A senhora parou e virou-se devagar, a expressão numa carranca.

A última viajante... e se fosse Lys? 

— A última pessoa que esteve aqui, quem era ela? — Eu indaguei rapidamente, meus olhos denunciando minha ansiedade.

— Muitas pessoas como vocês vêm aqui, não lembro. — Ela respondeu, ríspida.

— Não tem o nome dela anotado em algum lugar? Talvez em algum registro dos hóspedes. — Zavian sugeriu.

— Não. — Ela falou secamente de novo. — Não há registros. Se eu anotasse os nomes dos que dormem aqui, o papel viraria um cemitério. Se procuram alguém, não tenham muita esperança. — continuou, virando-se outra vez. — É melhor irem logo se quiserem pegar o sol. — E se foi pelo corredor, embrenhando-se num quarto.

Eu respirei fundo, sentindo meu corpo enfraquecer de decepção e tristeza. A mão de Zavian segurou a minha pelas luvas, a envolvendo num abraço quente.

— Vamos, Sel, está tudo bem. — Ele murmurou, guiando-me para fora da hospedagem.

Quando saímos do estabelecimento, um vento frio e cortante encontrou nossos rostos. Eu respirei o ar gélido e ajeitei o caderno de Lys nas mãos trêmulas, sentindo repentinamente o peso da mochila nas costas.

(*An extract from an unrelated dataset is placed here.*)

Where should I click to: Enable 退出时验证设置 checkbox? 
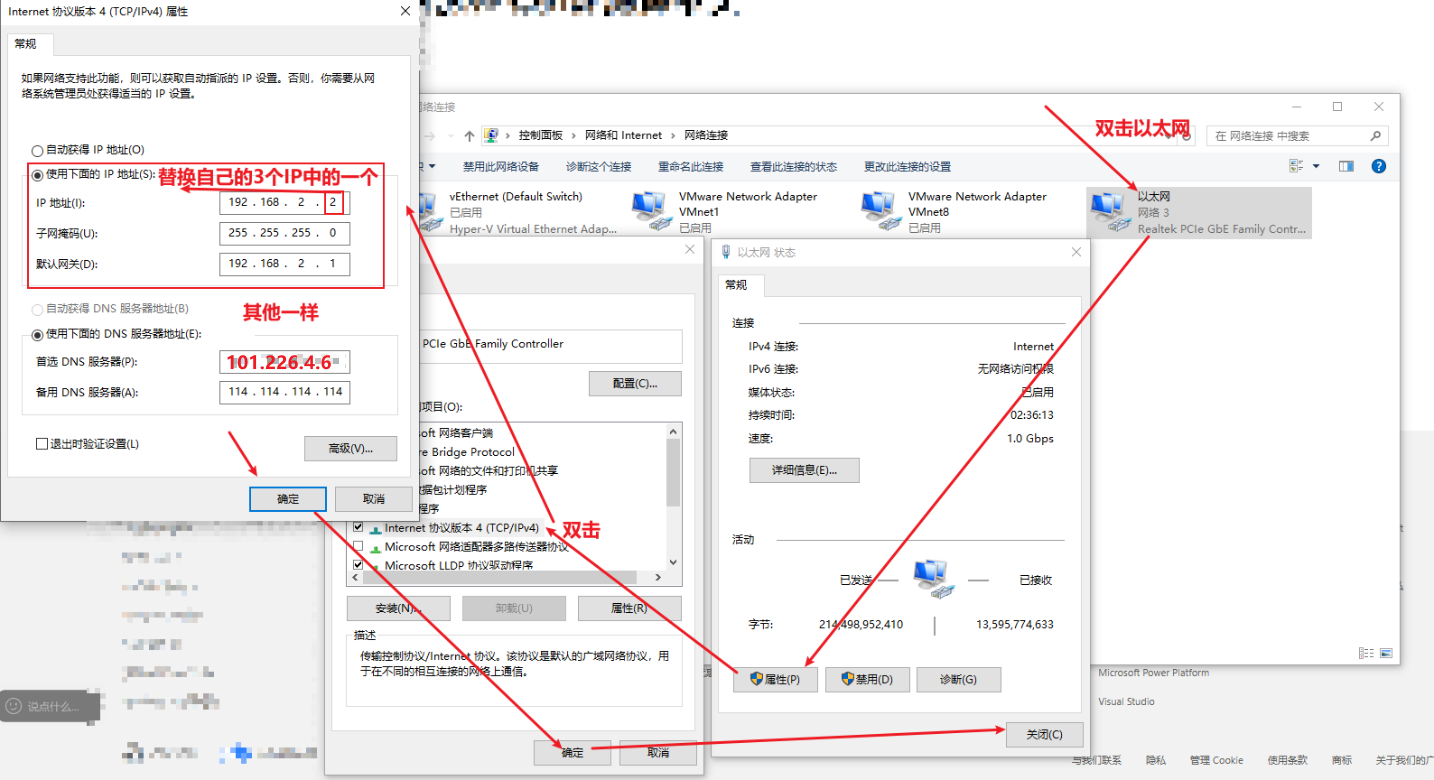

Li as anotações da minha irmã — talvez pela quinquagésima vez naquele dia — e olhei para o horizonte, identificando nosso destino: a longa cadeia de montanhas distantes, os Montes Kijet. A lenda dizia que as montanhas protegiam o Limbo e a única passagem para ele, como os guardiões da fortaleza de um rei. Havia ainda um astro no céu, uma grande estrela vermelha que brilhava dia e noite e guiava o trajeto até Kijet. Ela era uma deusa sem nome e sua luz mostraria a entrada do caminho para o Limbo.

— Está ali! — Apontei para as montanhas brancas e brilhantes. Seus cumes estavam escondidos por nuvens que pareciam uma continuação do céu. — Temos que chegar lá, encontrar o caminho e atravessar os Montes. E ali está a estrela — repassei, identificando o astro avermelhado na direção de Kijet.

Eu suspirei e encarei Zavian. Já havíamos repassado aquela rota inúmeras vezes, então, silencioso, ele apenas assentiu e começamos nossa caminhada.